After a shattering earthquake nearly destroys California, its populace is in disarray. One is helicopter pilot Ray (Dwayne Johnson). Desperate to search for his missing daughter Blake (Alexandra Daddario), he enlists the help of ex-wife Emma (Carla Gugino). Sifting through the ruins of the devastated landscape, Ray’s life turns awry amidst nature’s fury.
Those who have seen Towering Inferno, 2012 and countless others will know what to expect with San Andreas. Johnson plays the stoic hero with ease whilst his fellow cast do their best to not upstage him. Even his huge presence is dwarfed by the scale of destruction courtesy of the writers however. Calling San Andreas entertaining fun may sound ghoulish but one has to admire the creativity gone in crafting the many death-defying scenarios. Tension is keenly felt even if the cheesy script feels familiar with some dazzling action sequences.

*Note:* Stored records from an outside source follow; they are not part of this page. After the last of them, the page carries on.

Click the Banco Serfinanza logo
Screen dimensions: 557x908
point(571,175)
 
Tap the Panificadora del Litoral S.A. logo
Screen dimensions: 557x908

The real star of San Andreas is the CGI. Buildings shake and water envelopes the characters with disturbing realism. Brad Peyton directs these scenes with a computer programmer’s eye but shows flair in handling the story’s subplots. The characters aren’t particularly memorable although they have a semblance of intelligence making one care for their fate.
San Andreas is silly nonsense and proud of it. If you’ve seen similar films then déjà vu may set in. It provides a wild escapist ride only mega-bucks can buy although one hopes Hollywood’s talent for predicting the future fails in this case.